To check individual drive info at a hardware level, open Disk Utility (found in Applications → Utilities). It shows capacity, used space, available space, drive format, and — importantly — S.M.A.R.T. status, which is a basic health indicator for your drive.

Checking What's Taking Up Space

Total capacity is only half the picture. Most users actually want to know where their storage is going.

Common culprits for unexpected storage use:

  • System files and recovery partitions — often 20–50 GB on Windows, more on macOS
  • Temporary files and caches — can quietly accumulate to several gigabytes
  • Duplicate files and old downloads — easy to overlook, easy to clear
  • Hibernation files — Windows reserves space for hiberfil.sys, which can be several GB
  • Application data — games especially; a single modern game can exceed 100 GB

Windows Storage Sense (in Settings → System → Storage) can automate the cleanup of temporary files. On macOS, the Storage Management tool flags files you haven't opened in a long time.

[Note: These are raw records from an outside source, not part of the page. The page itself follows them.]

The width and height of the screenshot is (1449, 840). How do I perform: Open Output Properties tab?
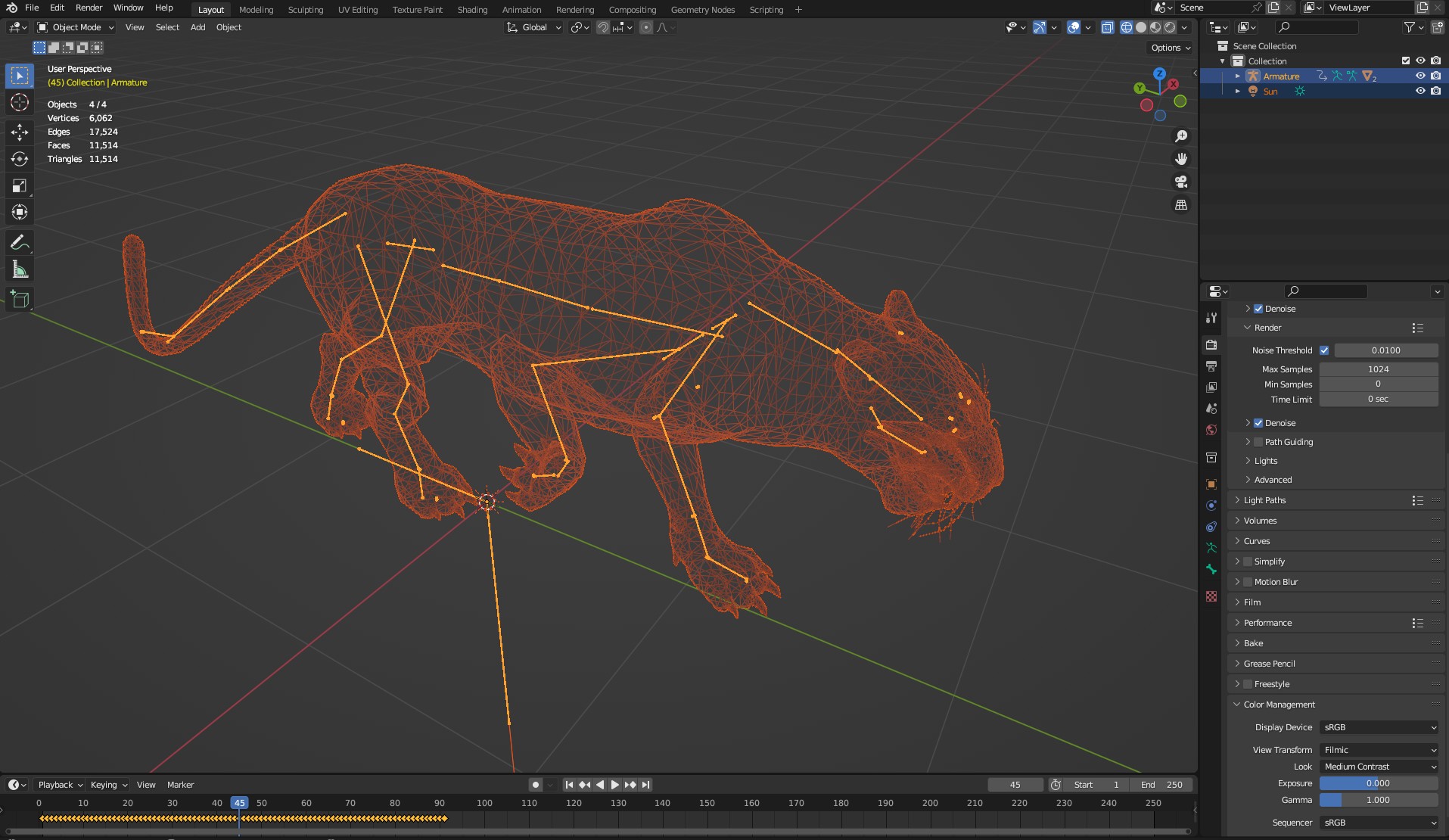pyautogui.click(x=1211, y=366)
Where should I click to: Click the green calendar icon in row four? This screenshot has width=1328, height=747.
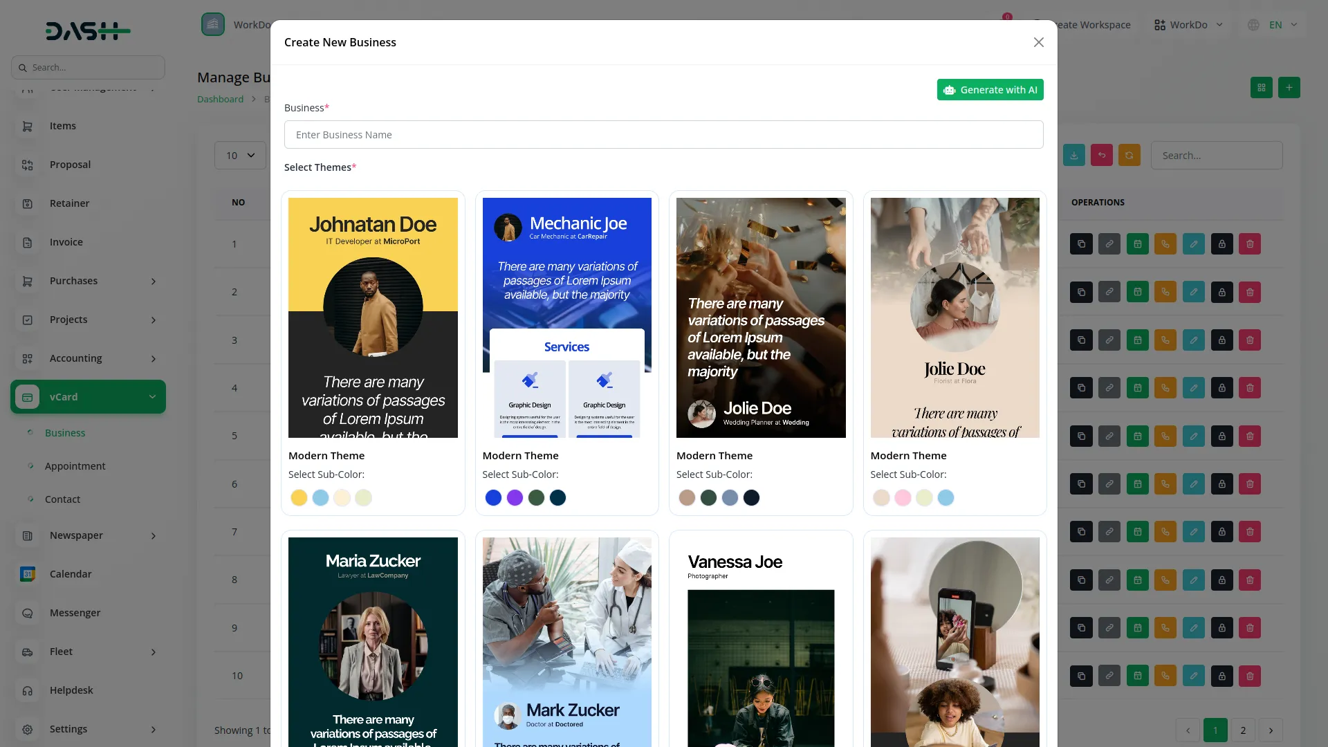[x=1138, y=388]
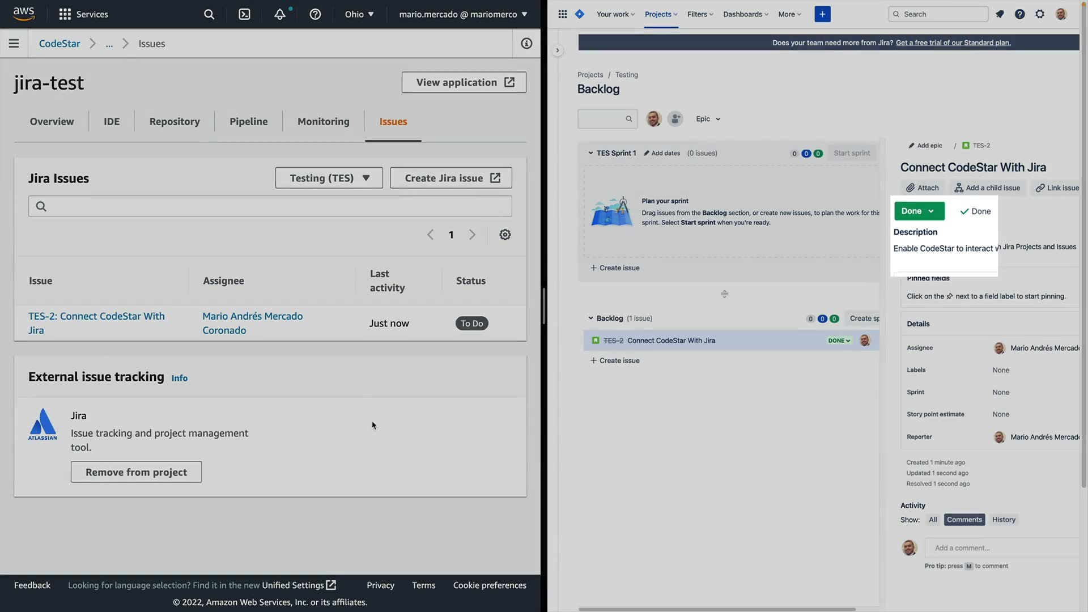
Task: Click the Jira app switcher grid
Action: coord(562,14)
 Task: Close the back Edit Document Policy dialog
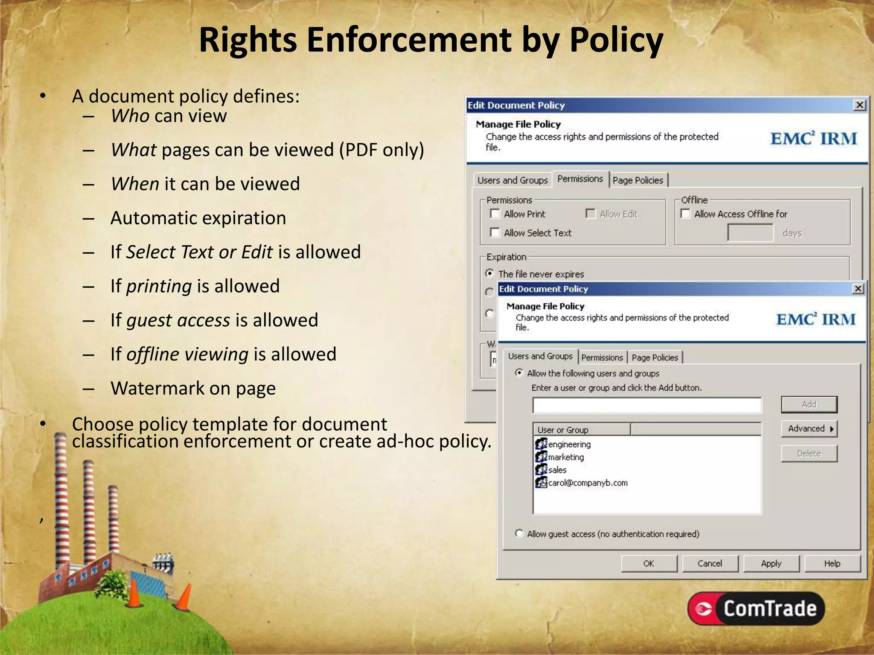coord(859,105)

Understanding the Numbers: Total vs. Available vs. Usable

There's often confusion about why a drive advertised as "1 TB" shows less in your OS. This is expected behavior, not a defect.

Why numbers don't match the label:

  • Drive manufacturers calculate 1 TB as 1,000 GB (decimal). Operating systems calculate storage in binary, where 1 TB = 1,024 GB — so you'll see slightly less.
  • The OS and recovery partition consume a portion of the drive from day one.
  • Some drives are pre-formatted, which takes a small amount of space.

A 1 TB drive will typically show around 900–930 GB of usable space in your OS. This gap widens slightly on smaller drives.

When You Have Multiple Drives

Many desktop PCs — and some laptops — have more than one storage device. A common configuration is a smaller SSD for the OS and apps, paired with a larger HDD for files and media. Both drives appear in File Explorer (Windows) or Disk Utility (macOS), and you'll want to check each one separately.

If you're running a NVMe SSD alongside a traditional HDD, they'll also show different health and performance characteristics — another reason the individual drive view matters, not just the total.

The Variables That Shape What You're Actually Looking At

How you interpret your storage situation depends on factors specific to your setup:

  • How old your machine is — older drives may show warning signs in S.M.A.R.T. data
  • What OS version you're running — Windows 11's Storage Sense is more capable than Windows 10's
  • Whether you use cloud sync — iCloud, OneDrive, and Google Drive can make files appear locally without actually occupying local space (placeholder files)
  • How the drive is partitioned — some systems split a single drive into multiple logical volumes, which can look like separate drives
  • Whether you dual-boot — each OS installation consumes storage that the other OS may not display clearly

Someone on a budget laptop with a 256 GB SSD running Windows 11 with OneDrive enabled is looking at a very different storage picture than someone on a desktop with a 2 TB NVMe drive and no cloud sync. The method to check is the same — what the numbers mean, and what to do about them, depends entirely on which of those situations you're in.